→ **Problem**: Can you write out all of the records below again, requests included, but scale every coordinate in the answers by 2.5, rounding to whole numbers with halves going up, and leave the pictures out?

[Entries on finding words and elements]

□ □ □ □

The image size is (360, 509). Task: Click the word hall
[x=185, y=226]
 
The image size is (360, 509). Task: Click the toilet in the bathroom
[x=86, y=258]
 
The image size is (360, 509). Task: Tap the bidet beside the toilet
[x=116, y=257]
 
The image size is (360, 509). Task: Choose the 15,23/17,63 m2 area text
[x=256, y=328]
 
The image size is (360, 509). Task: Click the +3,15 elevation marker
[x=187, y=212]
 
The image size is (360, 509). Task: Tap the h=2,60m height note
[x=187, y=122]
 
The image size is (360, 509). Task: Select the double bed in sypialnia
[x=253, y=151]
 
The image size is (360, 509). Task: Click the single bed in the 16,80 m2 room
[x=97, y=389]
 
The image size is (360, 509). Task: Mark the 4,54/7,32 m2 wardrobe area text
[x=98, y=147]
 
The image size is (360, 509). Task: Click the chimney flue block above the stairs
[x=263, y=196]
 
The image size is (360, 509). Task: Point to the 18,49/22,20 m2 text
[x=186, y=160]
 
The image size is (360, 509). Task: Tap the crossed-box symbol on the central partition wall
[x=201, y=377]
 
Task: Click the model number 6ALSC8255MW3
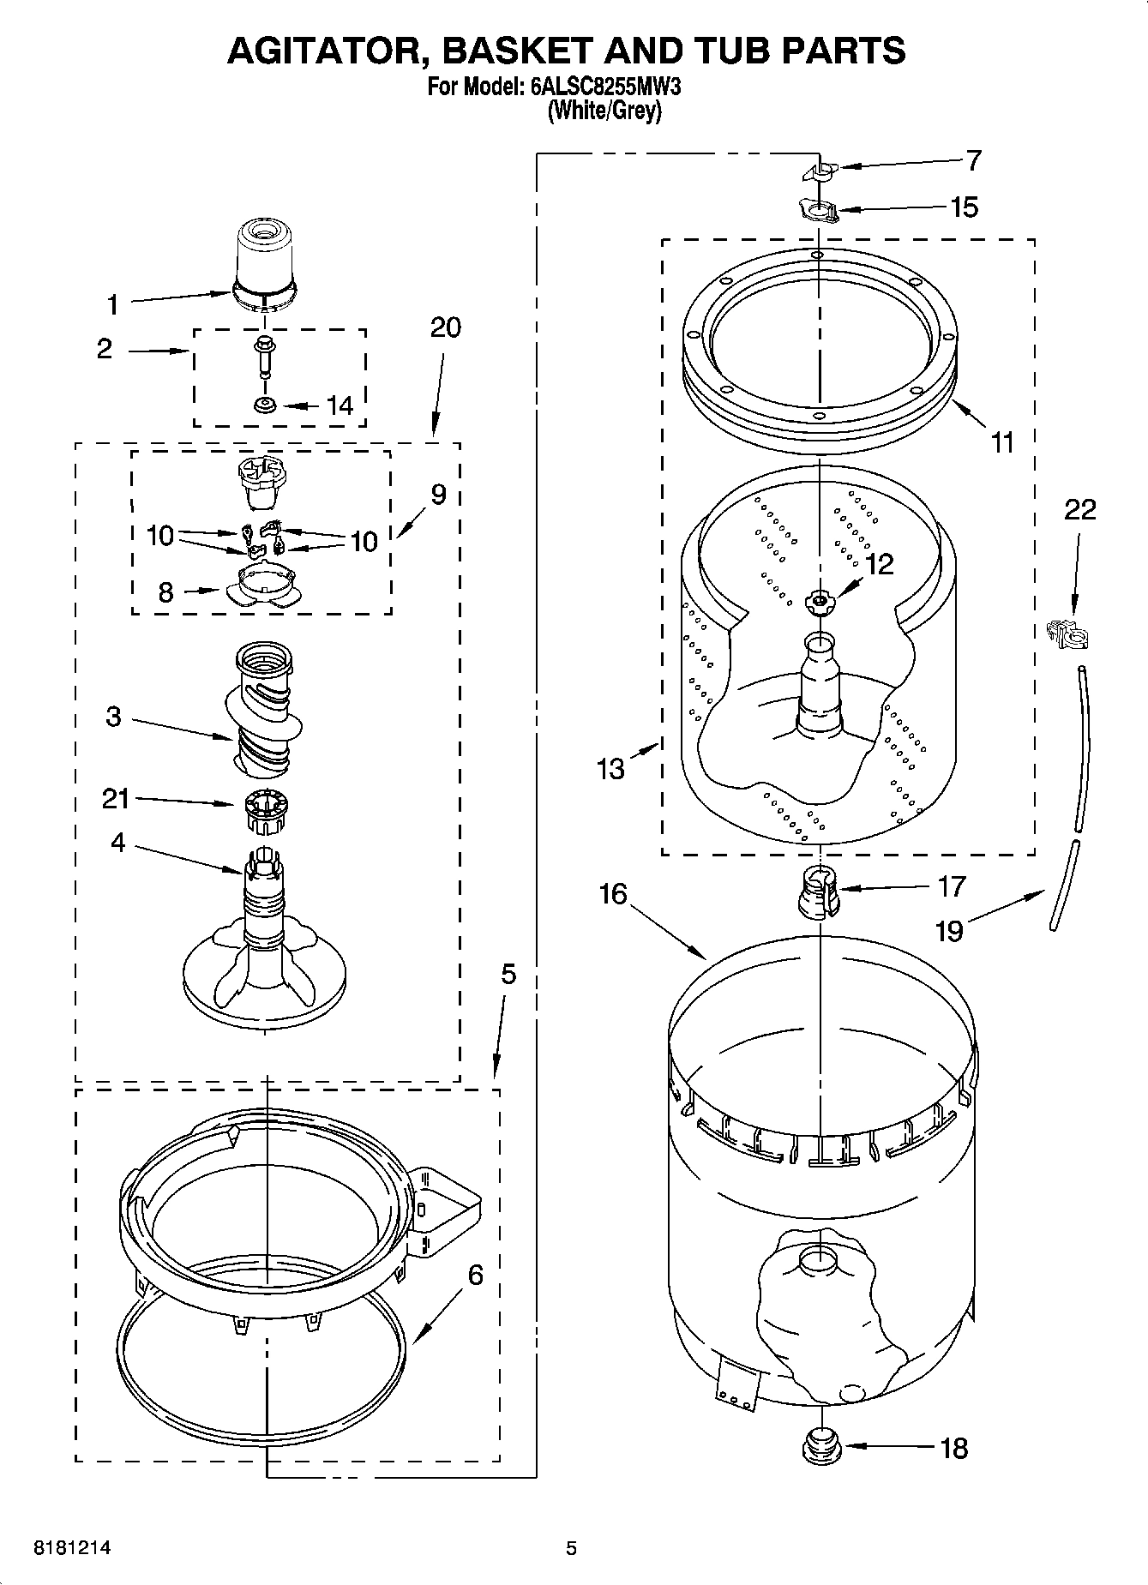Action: coord(605,87)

□ □ □ □

→ **Task result**:
The image size is (360, 509). Task: Click the word hall
[x=463, y=565]
 
The image size is (360, 509). Task: Click the toilet in the bathroom
[x=215, y=645]
 
The image size is (360, 509). Task: Tap the bidet beside the toilet
[x=290, y=643]
 
The image size is (360, 509). Task: Choose the 15,23/17,63 m2 area text
[x=640, y=820]
 
The image size is (360, 509). Task: Click the +3,15 elevation marker
[x=468, y=530]
 
The image size is (360, 509). Task: Tap the h=2,60m height note
[x=468, y=305]
 
The image size is (360, 509). Task: Select the double bed in sypialnia
[x=633, y=378]
 
The image size is (360, 509). Task: Click the single bed in the 16,80 m2 room
[x=243, y=973]
 
The image size is (360, 509). Task: Mark the 4,54/7,32 m2 wardrobe area text
[x=245, y=368]
 
The image size is (360, 509). Task: Click the chimney flue block above the stairs
[x=658, y=490]
 
The image size is (360, 509). Task: Point to the 18,49/22,20 m2 text
[x=465, y=400]
 
The image size is (360, 509). Task: Tap the crossed-box symbol on the central partition wall
[x=503, y=943]
 
Task: Click the model number 6ALSC8255MW3
Action: coord(1513,218)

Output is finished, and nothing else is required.